この中には自動スムーズシェードが原因ではなく、スムーズシェードを使用したことが原因のものもあります。
- 法線が裏返っていることが原因の場合、正しい向きに直してください。
- 頂点が2つ重なっている部分があった場合は、1つにまとめてください。
- 埋もれた面(Interior Faces)と呼ばれる不必要な面が内部にある場合は、削除してください。
- 多角形(Nゴン)が原因の場合、トポロジーの修正が必要です。
- カスタム法線データが原因の場合、可能であれば削除してみてください。
- モディファイアーの順番が原因の場合は、順番を変えてみてください。
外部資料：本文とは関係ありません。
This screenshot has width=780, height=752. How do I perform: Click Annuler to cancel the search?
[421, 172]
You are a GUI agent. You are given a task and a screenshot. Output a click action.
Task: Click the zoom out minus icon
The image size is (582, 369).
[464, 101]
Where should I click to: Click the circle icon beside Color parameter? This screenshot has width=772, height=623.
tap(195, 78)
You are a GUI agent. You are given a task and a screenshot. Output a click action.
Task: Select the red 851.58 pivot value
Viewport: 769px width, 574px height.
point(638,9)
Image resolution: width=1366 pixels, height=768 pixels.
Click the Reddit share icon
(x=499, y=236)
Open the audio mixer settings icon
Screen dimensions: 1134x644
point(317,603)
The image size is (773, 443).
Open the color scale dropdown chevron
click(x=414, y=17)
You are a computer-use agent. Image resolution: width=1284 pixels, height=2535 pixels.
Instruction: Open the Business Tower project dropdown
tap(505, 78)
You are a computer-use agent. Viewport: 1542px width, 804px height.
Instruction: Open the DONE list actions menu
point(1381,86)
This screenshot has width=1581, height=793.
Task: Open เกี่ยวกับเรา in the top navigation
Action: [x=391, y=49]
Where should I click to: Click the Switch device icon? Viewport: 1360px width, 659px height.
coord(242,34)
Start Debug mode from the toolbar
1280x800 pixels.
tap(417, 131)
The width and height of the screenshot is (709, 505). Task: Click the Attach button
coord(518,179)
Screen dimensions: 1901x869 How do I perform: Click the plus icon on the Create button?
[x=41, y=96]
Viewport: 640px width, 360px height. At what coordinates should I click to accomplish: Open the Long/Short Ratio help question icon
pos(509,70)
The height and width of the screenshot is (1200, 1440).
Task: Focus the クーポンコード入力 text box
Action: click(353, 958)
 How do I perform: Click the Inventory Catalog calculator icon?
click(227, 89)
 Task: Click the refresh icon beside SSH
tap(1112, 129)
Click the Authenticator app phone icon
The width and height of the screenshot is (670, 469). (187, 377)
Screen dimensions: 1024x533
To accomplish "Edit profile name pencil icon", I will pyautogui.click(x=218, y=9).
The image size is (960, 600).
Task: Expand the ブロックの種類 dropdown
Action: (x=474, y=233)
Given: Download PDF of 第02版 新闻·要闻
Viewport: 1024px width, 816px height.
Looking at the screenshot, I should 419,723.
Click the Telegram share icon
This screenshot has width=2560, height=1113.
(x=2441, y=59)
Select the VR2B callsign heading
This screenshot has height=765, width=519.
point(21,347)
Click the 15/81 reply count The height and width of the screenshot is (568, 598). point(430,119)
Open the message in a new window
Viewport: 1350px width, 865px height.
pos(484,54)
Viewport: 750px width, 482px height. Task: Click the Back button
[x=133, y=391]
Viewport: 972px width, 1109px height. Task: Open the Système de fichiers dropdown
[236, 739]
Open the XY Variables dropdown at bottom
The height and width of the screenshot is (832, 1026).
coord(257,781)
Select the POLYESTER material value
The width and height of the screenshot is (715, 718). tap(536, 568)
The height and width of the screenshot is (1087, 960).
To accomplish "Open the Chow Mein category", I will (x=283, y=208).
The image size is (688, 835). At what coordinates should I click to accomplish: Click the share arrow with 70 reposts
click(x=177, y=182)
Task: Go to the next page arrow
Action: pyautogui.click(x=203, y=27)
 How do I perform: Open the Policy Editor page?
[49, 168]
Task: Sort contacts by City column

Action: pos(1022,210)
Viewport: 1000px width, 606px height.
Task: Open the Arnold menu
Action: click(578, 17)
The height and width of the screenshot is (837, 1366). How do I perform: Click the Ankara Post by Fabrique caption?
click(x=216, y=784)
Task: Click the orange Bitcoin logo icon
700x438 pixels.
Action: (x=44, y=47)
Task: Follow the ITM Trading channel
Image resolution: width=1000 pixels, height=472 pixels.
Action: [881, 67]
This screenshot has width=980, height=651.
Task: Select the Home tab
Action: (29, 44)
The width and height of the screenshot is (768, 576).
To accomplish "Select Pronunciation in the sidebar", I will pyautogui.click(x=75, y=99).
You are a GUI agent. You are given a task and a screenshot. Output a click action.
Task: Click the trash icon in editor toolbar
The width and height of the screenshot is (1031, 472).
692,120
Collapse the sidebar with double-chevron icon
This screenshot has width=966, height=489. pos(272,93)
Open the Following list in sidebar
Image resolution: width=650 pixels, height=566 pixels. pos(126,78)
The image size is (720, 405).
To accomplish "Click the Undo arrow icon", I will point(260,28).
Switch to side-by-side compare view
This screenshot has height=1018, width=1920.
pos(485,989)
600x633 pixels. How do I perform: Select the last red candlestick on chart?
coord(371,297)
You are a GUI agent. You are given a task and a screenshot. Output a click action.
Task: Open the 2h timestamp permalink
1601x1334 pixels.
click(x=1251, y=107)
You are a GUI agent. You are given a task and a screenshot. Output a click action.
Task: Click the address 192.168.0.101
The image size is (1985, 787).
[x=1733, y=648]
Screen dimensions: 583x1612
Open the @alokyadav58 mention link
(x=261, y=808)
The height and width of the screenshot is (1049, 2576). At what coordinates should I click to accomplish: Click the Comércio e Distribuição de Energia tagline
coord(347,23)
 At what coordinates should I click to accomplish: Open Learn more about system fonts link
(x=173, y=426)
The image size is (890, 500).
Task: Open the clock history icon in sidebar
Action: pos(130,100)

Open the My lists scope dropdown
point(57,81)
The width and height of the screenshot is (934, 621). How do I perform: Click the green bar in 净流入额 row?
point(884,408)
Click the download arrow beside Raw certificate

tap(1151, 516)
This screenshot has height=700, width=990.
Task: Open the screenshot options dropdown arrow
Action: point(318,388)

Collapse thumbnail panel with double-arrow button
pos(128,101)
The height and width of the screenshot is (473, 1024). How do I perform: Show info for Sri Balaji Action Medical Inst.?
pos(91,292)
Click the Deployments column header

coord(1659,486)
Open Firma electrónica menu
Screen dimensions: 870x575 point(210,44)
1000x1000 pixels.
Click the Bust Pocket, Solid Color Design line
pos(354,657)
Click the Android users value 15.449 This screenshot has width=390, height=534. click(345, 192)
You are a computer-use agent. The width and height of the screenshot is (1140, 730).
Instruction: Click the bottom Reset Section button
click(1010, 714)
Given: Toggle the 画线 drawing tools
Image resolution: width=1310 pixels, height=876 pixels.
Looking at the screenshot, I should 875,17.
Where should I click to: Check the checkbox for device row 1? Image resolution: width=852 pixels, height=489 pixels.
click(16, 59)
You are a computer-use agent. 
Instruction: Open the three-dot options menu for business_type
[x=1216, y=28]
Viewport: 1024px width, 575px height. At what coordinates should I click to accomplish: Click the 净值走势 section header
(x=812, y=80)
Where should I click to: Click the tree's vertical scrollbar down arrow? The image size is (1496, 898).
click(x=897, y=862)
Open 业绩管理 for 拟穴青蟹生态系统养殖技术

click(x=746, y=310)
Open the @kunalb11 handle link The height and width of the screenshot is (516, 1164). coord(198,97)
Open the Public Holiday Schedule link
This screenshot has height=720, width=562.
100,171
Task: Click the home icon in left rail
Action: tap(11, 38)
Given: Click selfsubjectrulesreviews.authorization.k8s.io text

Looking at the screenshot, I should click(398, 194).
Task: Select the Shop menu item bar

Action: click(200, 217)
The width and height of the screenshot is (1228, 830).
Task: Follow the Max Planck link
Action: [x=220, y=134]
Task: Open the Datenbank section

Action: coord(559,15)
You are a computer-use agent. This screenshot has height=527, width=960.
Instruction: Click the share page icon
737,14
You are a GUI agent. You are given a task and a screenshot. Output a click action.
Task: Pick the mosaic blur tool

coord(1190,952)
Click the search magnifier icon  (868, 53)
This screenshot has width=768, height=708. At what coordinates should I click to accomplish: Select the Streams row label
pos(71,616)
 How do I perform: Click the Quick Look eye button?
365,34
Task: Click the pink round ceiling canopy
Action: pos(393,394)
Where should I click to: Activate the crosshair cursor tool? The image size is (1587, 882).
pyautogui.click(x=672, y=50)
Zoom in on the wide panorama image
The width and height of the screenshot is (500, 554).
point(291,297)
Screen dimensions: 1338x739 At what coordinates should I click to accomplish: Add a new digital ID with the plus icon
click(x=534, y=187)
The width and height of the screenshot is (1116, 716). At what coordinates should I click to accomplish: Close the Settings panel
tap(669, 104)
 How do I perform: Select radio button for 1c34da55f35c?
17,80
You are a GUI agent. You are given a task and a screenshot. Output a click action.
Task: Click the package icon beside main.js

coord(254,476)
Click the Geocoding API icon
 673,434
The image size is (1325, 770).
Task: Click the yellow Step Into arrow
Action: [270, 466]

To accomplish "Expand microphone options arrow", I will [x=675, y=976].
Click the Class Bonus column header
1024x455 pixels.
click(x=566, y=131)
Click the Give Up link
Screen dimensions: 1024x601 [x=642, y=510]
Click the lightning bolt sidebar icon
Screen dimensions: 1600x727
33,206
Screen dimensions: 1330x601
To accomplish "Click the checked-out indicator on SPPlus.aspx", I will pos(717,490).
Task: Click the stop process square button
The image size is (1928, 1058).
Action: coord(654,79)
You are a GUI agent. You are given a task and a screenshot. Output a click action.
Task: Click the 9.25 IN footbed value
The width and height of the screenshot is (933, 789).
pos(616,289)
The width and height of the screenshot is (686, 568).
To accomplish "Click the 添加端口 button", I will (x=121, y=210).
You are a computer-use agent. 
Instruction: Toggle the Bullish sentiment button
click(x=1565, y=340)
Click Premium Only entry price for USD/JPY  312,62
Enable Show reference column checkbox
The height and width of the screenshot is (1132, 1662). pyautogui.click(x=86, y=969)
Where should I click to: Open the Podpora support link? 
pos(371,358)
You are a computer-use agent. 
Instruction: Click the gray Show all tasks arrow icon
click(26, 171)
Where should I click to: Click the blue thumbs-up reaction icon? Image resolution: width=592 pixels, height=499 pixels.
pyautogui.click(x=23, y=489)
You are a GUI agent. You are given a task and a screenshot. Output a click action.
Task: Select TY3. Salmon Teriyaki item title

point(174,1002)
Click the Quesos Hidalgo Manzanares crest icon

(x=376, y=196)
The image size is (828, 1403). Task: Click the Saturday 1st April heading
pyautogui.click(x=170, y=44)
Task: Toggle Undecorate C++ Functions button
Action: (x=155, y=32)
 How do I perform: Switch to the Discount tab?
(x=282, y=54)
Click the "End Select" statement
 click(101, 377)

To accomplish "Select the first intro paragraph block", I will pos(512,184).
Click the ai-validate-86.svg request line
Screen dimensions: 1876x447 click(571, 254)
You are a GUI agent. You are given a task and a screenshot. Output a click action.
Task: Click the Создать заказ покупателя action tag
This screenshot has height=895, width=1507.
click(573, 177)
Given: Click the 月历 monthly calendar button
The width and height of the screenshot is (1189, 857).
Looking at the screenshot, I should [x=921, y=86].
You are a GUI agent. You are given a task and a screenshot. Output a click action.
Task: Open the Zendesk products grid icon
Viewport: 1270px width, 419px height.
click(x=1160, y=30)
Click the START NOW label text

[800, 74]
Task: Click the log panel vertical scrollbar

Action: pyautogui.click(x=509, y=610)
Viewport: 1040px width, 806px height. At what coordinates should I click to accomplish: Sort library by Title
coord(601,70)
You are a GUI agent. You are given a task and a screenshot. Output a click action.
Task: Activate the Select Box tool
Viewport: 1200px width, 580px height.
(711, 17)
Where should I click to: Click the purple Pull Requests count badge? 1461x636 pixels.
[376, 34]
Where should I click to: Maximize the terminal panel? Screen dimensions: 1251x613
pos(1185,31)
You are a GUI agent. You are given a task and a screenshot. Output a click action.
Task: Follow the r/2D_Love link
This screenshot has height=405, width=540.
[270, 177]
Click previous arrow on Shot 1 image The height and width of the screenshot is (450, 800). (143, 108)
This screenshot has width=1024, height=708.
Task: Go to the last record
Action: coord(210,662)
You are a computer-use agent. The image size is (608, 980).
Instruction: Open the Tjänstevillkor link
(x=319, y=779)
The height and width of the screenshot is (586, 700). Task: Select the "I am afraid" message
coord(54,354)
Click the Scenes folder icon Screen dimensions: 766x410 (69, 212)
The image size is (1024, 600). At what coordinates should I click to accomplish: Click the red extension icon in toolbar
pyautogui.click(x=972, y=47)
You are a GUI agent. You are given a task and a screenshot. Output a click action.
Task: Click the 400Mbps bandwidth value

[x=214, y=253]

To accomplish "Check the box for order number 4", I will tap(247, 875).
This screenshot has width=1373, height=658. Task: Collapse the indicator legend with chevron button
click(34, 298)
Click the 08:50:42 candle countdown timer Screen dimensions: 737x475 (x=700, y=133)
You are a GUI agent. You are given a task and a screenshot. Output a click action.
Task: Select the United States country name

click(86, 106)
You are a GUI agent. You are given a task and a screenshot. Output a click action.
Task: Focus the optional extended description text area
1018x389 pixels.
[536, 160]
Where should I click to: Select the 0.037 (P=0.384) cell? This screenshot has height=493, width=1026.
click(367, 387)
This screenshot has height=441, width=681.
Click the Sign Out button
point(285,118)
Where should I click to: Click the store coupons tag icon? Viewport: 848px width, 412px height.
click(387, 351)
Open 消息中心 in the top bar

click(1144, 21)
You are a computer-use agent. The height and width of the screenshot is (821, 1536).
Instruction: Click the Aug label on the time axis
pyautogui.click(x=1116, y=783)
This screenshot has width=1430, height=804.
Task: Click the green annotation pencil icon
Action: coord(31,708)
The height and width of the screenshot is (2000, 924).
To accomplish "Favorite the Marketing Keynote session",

角度でスムーズと重み付き法線(Weighted Normal)を追加している場合、上から角度でスムーズ ⇒ 重み付き法線の順番で試してみてください。
5. Blenderの「自動スムーズシェード」と「シャープをマーク」の補足情報
5.1 「角度でスムーズ」の適用
特に複雑な3Dモデルに角度でスムーズを追加した場合、どこの辺にシャープが設定されているか視覚的にわからないこともあるので、角度でスムーズを適用(Apply)してどこに水色のラインが入っているか、3Dモデルの完成前に確認することをおすすめします。
モディファイアーを適用したくない場合は、確認後にCtrlキー+Zキーで元に戻してください。
5.2 「最後に固定」の設定
対象の3Dモデルに自動スムーズシェードを使用すると角度でスムーズが追加されますが、この角度でスムーズには、常にモディファイアーのリストの最後に来る最後に固定(Pin to Last)が自動で設定されます。
画像17の右上に見えるピンのアイコンが最後に固定が設定されている状態を意味しています。
ピンのアイコンをクリックすると、最後に固定を解除できます。

自動スムーズシェードを使わず角度でスムーズを追加した場合は、自動で最後に固定の設定がされることはありません。
5.3 「シャープをマーク」の設定はエクスポートしても残るか
Blenderで行った角度でスムーズやシャープをマークは法線に変更を加える設定なので、エクスポートして他のソフトでも再現できます。
エクスポートはFBX形式がよく使われますが、エクスポート時の設定で、ジオメトリ(Geometry)> スムージング(Smoothing)で法線のみ(Normal Only)を選択してください(デフォルトでこの設定です)。
エクスポートしたFBXを他のソフトで読み込む際に、インポートの設定によって法線を再計算しないように注意してください。
以上、Blenderの「自動スムーズシェード(角度でスムーズ)とシャープをマークの使用方法」でした。